The Control Paradox

In my previous articles, I discussed the immediate and terrifying danger facing humanity. Frontier Models are growing exponentially in capabilities according to extremely robust scaling laws that are consistently yielding a rough doubling in capabilities every 4-7 months. Currently progress is being driven by a handful of companies in the US and China racing on all fronts to obtain the most powerful and capable models possible. A large body of theory supported by recent experimental evidence conclusively shows that such models will likely develop instrumentally convergent goals for self-preservation, resource acquisition, and self-improvement. Current models have already demonstrated sophisticated forms of deception and the proclivity to escape human control. Those traits are more pronounced in more advanced models and will likely increasingly manifest in more sophisticated and less detectable forms as the models grow in capability.

Supporting paper link: https://arxiv.org/pdf/2412.04984

Supporting paper link: https://arxiv.org/pdf/2412.14093

The trend is clear, as models continue to scale in capabilities, they also become more capable and more likely to engage in activities harmful to humanity. Currently, potentially harmful or deceptive model actions can be easily detected and foiled, but if models continue improving such failure modes will become more dangerous and harder to detect. At some point, models might become so powerful and so capable, that misaligned actions might result in catastrophic results for humanity.

How can this be prevented?

There are only two possibilities:

Learn how to align arbitrarily capable models (Make sure super-human models will not harm people)
Halt model development (don’t allow super-human models to develop)

The first possibility is extremely dubious. Conceptually, the problem of containing and aligning the actions of an agent vastly more intelligent and more capable than you seems somewhere in the range of extremely difficult to impossible. Experimentally, recent findings (linked above) demonstrate conclusively that the “alignment” (i.e. patching) strategies developed to control the behavior of earlier models is completely ineffective at curbing the development of misaligned behaviors in more advanced models. Starting in January of this year, models of the GPT o1 family began to demonstrate concerning abilities to engage in sophisticated deception to achieve its goals or to copy itself to escape human control. More advanced models released since then are demonstrating similar concerning traits. Since current alignment techniques have proven inept at controlling and aligning the actions of these relatively primitive models, what are the chances that companies will be able to align orders of magnitude more powerful models in the future?

Given this, the only solution with a high likelihood of success is to halt the blisteringly fast development of frontier models. This, therefore, becomes a political rather than a technological question. The issue with the political approach is that

It is difficult
It is slow

A political approach is difficult because there are currently strong forces accelerating the development of frontier models. Dramatic actions to halt the development of models would require extreme governmental intervention in the operations of many of the most powerful and profitable corporations in the US (not dissimilar to the degree of intervention exercised by governments during wartime). Moreover, such intervention would be opposed for national security considerations due to the technological competition with China. These barriers can be overcome, but only when government officials and the population at large view models as more immediately dangerous to themselves and their families than China. This would require a complete change in public opinion in remarkably little time.

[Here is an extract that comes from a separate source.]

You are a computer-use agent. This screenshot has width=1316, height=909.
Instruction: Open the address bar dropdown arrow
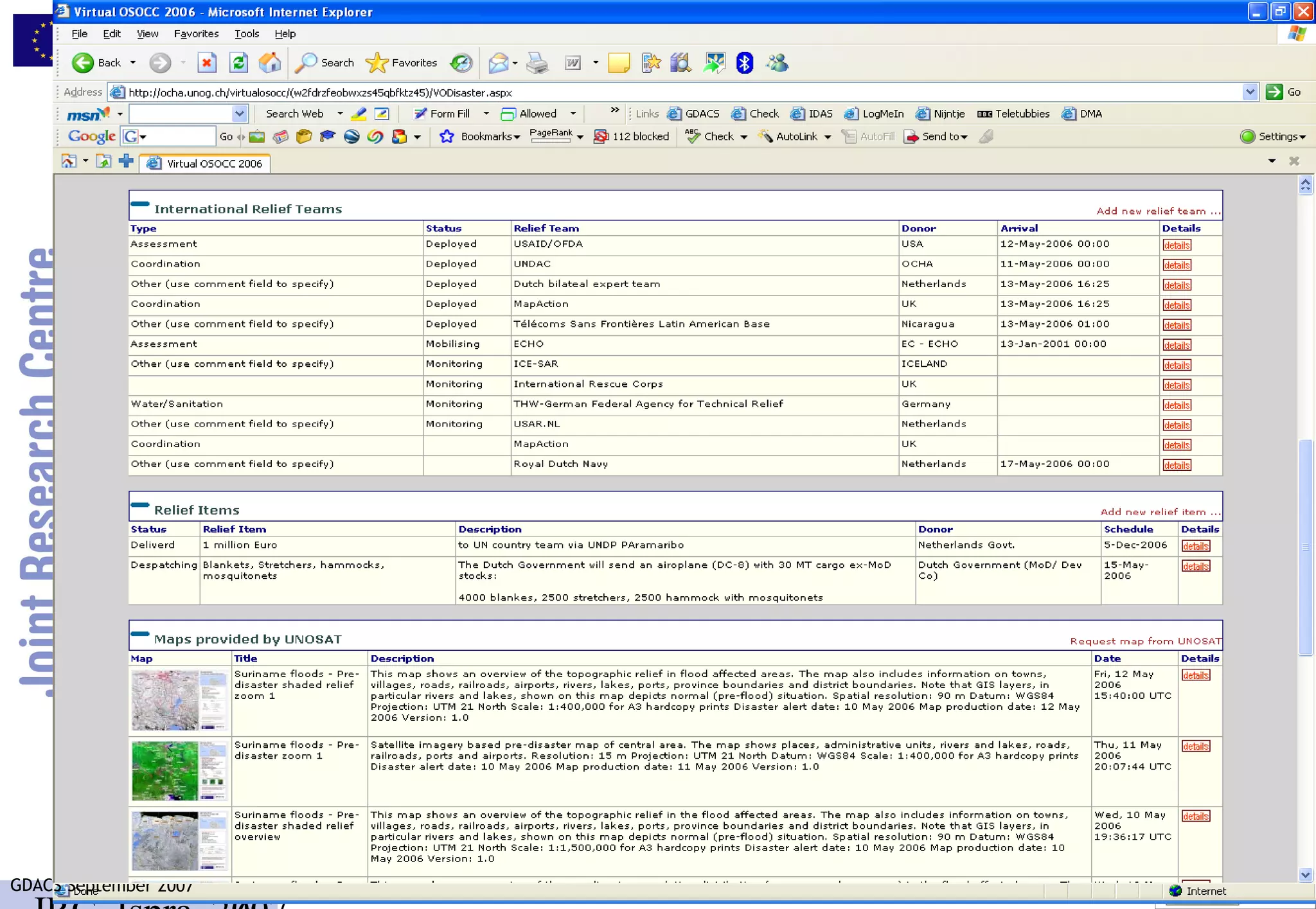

So, how much time do we have?

Let us for the purpose of argument assume that the “point of no return” will be when models are roughly 100 times more capable than they are today. Given a 7-month doubling rate, this point is expected to arrive by March 2029 (June 2027 for a 4-month doubling rate). This suggests that we have 2-4 years to convince either the population or the political leadership to take drastic action to halt the development of frontier models.

This is a very short period of time in which to form and mobilize a political movement (especially a movement formed around a single issue that still seems irrelevant to most of the population). The only way this will occur is if frontier models result in a catastrophic disaster in that time that stuns the population and government into action. “Luckily”, I do think that this event is possible and perhaps even likely. Current models are already mostly uncontrollable and if they are scaled up, they will likely result in a catastrophe soon. Here we note an interesting paradox, the more controlled these early models are the more dangerous they are. If models are controlled and no catastrophe occurs in the next 2-4 years, humanity might never have the dramatic wakeup call required to take early action to halt model development. Increased control only delays the catastrophe and gives models more time to develop the capabilities that will make them more dangerous to humanity.

Let us hope that companies are as reckless with this technology as they appear to be. Let us hope that at no point, do the companies stop releasing models to the public, since then the chance of an early catastrophe would be reduced allowing models to scale for more time before the impending disaster, threating all of humanity.

In the meantime, those who are worried about this, those who want humanity to organize must organize and begin the work of establishing a popular and political presence so that when the catastrophe happens, they would be ready to shape the narrative and to direct public anger in constructive directions. Only then does humanity have a fighting chance. There is no time to waste.